The downturn following the collapse of Japan’s so-called bubble
economy of the 1980s was not as severe as the Great Depression.
However, in some crucial aspects, Japan in the 1990s was a slow-motion
replay of the U.S. experience 60 years earlier. After effectively
precipitating the crash in stock and real estate prices through sharp
increases in interest rates (in much the same way that the Fed
triggered the crash of 1929), the Bank of Japan seemed in no hurry to
ease monetary policy and did not cut rates significantly until 1994.
As a result, prices in Japan have fallen about 1 percent annually
since 1992. And much like U.S. officials during the 1930s, Japanese
policymakers were unconscionably slow in tackling the severe banking
crisis that impaired the economy’s ability to function normally.
It's amazing that anyone could possibly think that if only Japan had
started cutting rates in 1992 instead of 1994 that it would have made
any difference.
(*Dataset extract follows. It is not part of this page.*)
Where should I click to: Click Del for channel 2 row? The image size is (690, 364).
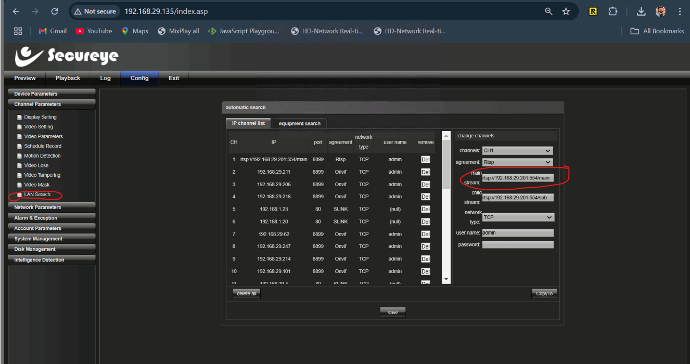425,172
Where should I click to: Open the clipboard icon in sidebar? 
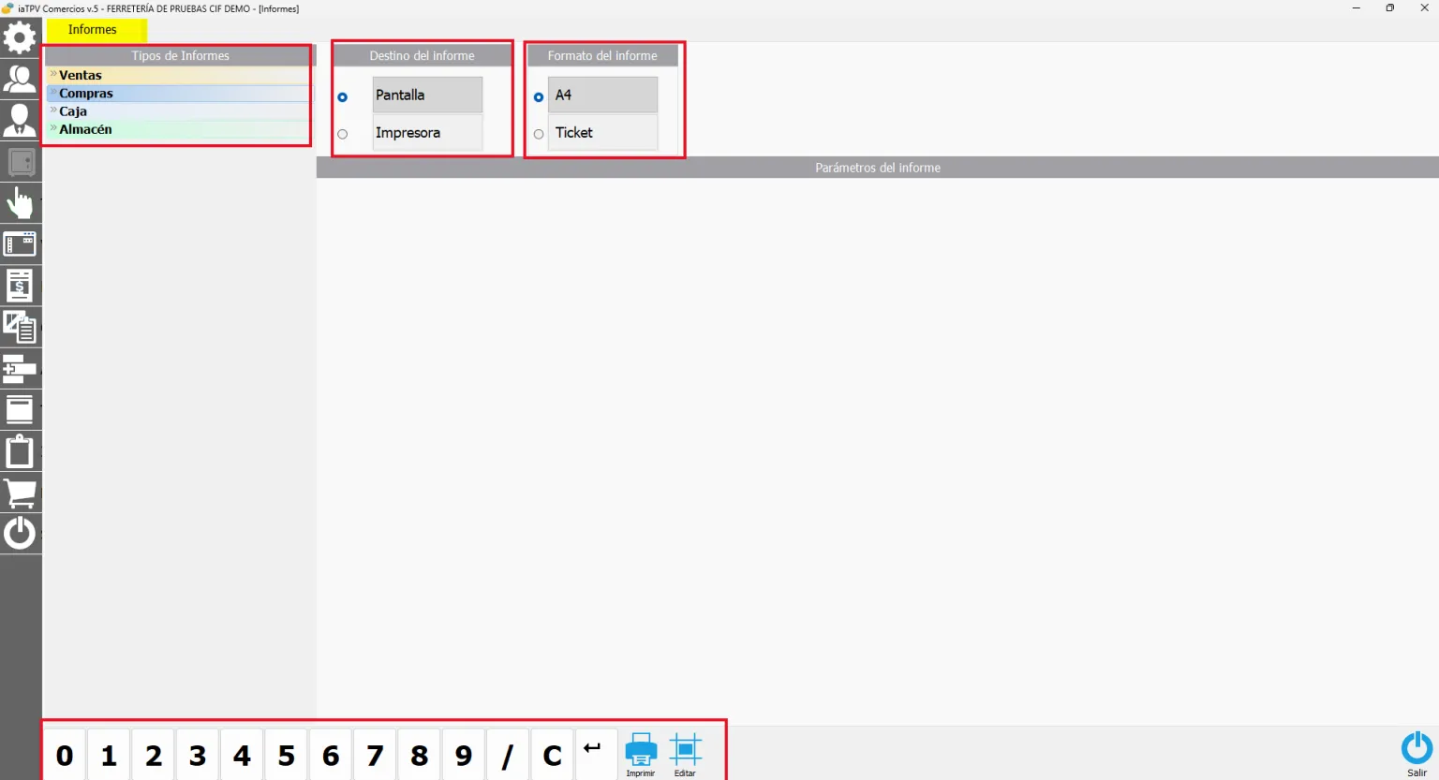20,451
Unfortunately for the world, we now get to test out
Bernanke's theories in real life.
The Great Fiscal Stimulus of 1929
Consider The great fiscal stimulus package ... of 1929
Herbert Hoover -- only nine months into his presidency --
assembled leaders from the public and private sectors to create an
economic-stimulus package. Among the measures, Time magazine reported
at the time, was a promise from Congress to offer bipartisan support
for a tax-cut package. Also on the table was an assurance from the
Federal Reserve that it would provide cheaper credit.
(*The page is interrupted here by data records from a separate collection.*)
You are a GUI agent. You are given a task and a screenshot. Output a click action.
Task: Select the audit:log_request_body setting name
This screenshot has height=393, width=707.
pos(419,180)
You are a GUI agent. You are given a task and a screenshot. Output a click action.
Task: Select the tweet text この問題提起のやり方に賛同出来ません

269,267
Of course, there were a litany of public-works projects, plans for
new corporate investments, and even a promise by Henry Ford to raise
wages at his auto plants.
None of this worked.
Certainly, our economy now has far more differences than
similarities with the economy of 1929, and few expect a new depression
for the decade ahead. But it's also worth remembering that the best
laid plans of presidents, chief executives and senators can sometimes
come to nothing.
Like the fiscal stimulus of 1929 the Fiscal "Stimulus" Of 2008 Is
Doomed To Fail.
Yes, there are differences between 1929 and 2008. However, many
similarities are striking.
Similarities Between 2008 and 1929
* In the 20's, there was a massive overexpansion of manufacturing
capacity. Today there is a massive overexpansion of productive
capacity in China and a massive overexpansion of retail stores in the
US.
* In the late 1920s, bank credit propelled a massive real estate
boom in New York City, in Florida, and throughout the country. We now
have the biggest housing bubble in history.
* In late 20’s credit was expanding at a rapid pace but there was
no need for additional productive capacity. Today GDP is rapidly
falling but credit is still rising (for now).
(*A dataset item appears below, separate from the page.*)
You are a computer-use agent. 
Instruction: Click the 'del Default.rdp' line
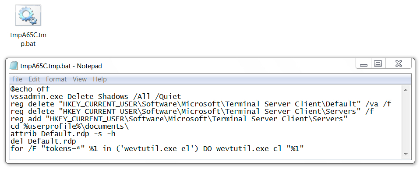pyautogui.click(x=43, y=141)
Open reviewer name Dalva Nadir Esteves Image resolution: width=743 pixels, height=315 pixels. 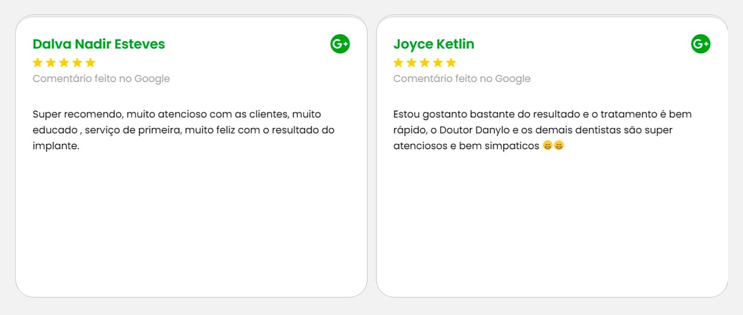coord(99,44)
* In 1929 there was no pent up demand for manufactured goods,
especially autos. Today there is no pent up demand for homes,
restaurants, retail stores, strip malls, autos, trucks, or anything
else.
In 2008 as in 1929, the ability and willingness of consumers to borrow
and banks to lend is under attack not only in the US but Europe as
well. For more on the latter please see Financial Crisis Poised To Hit
Europe.
Four Reasons Bernanke Will Fail
* Changing Social Attitudes About Debt (People willing to walk
away from homes, save more and spend less)
* Commercial Real Estate Crash Underway
* Unemployment Soaring as Private Sector Jobs Contract
* Global wage arbitrage
For more on changing social attitudes please see 60 Minutes
Legitimizes Walking Away From Homes.
Ludwig von Mises: "There is no means of avoiding the final collapse of
a boom brought about by credit (debt) expansion. The alternative is
only whether the crisis should come sooner as the result of a
voluntary abandonment of further credit (debt) expansion, or later as
a final and total catastrophe of the currency system involved."
Final analysis will show that Bernanke can change interest rates but
not attitudes, and attitudes are far more important. Indeed, changes
in attitudes will render all of Bernanke's academic theories about the
Great Depression meaningless.
Greenspan had the wind of consumers' willingness and ability to go
deeper in debt at his back. Bernanke has the wind of boomers fearing
retirement in the midst of falling home prices and impaired bank
balance sheets blowing stiffly in his face. There is no cure for what
ails us other than time and price. And with the aforementioned
attitude changes, the biggest, most reckless, global credit expansion
experiment the world has ever seen is coming to an end. Central banks
are powerless to do anything about it.
Mike "Mish" Shedlock
.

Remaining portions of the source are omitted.